> **Stored data**
»»
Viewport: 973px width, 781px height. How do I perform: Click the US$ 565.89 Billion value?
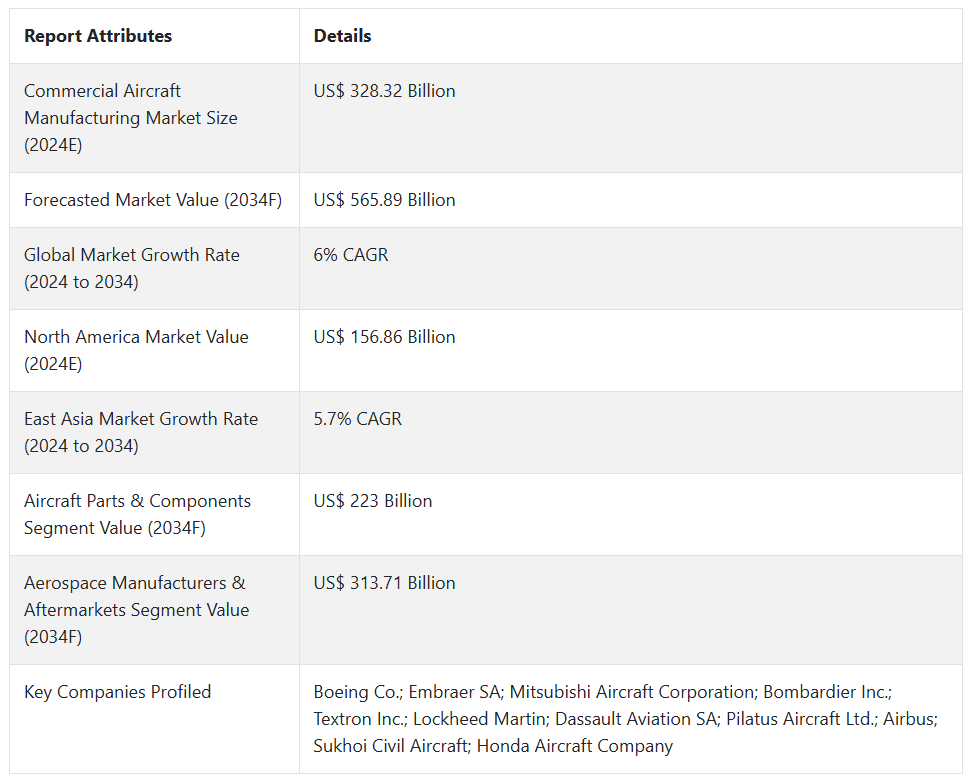(x=384, y=200)

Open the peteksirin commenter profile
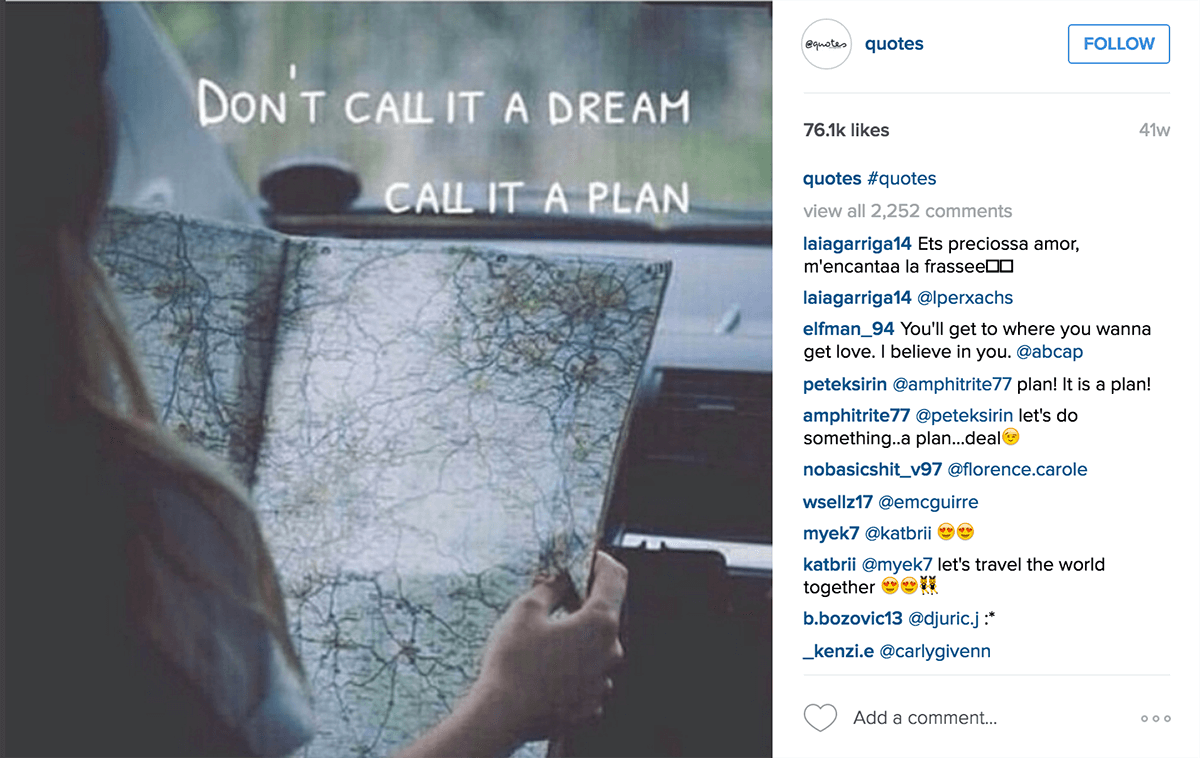pos(845,384)
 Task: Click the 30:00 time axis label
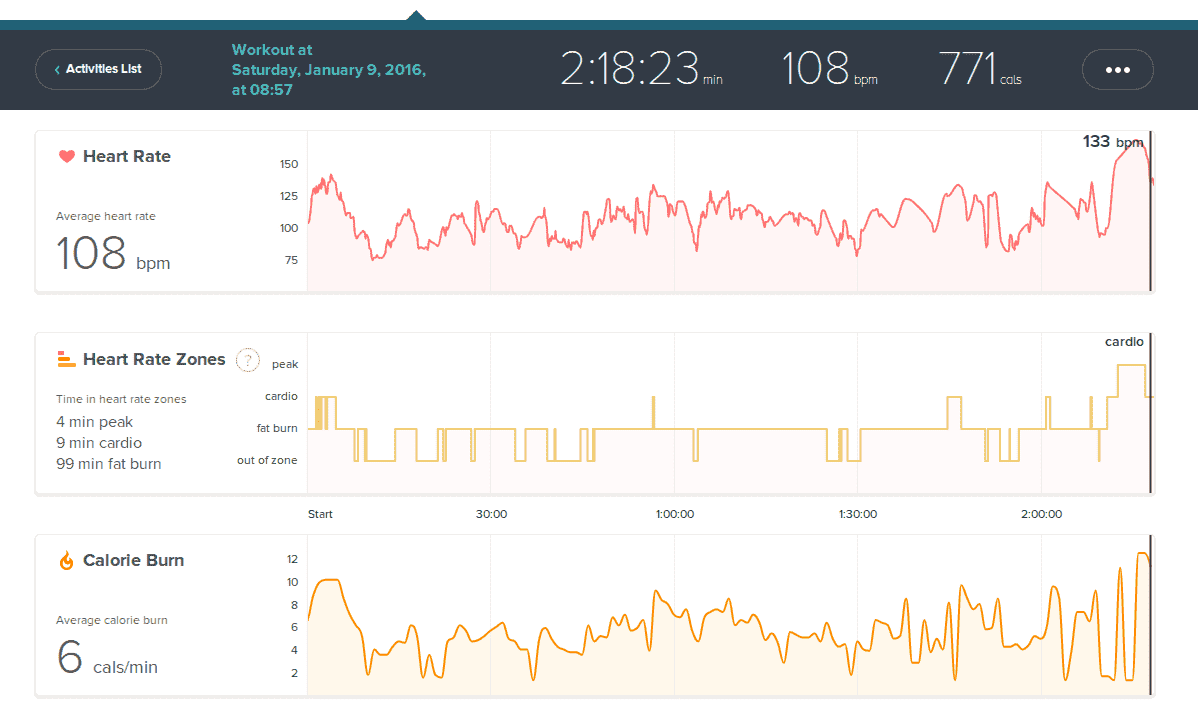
««
> **Task to complete**
Restate each line of the material word for word, skipping any picture.

> **Result of this task**
Viewport: 973px width, 781px height. How do I perform: Click the US$ 565.89 Billion value?
(x=384, y=200)

Open the peteksirin commenter profile
pos(845,384)
 Task: Click the 30:00 time axis label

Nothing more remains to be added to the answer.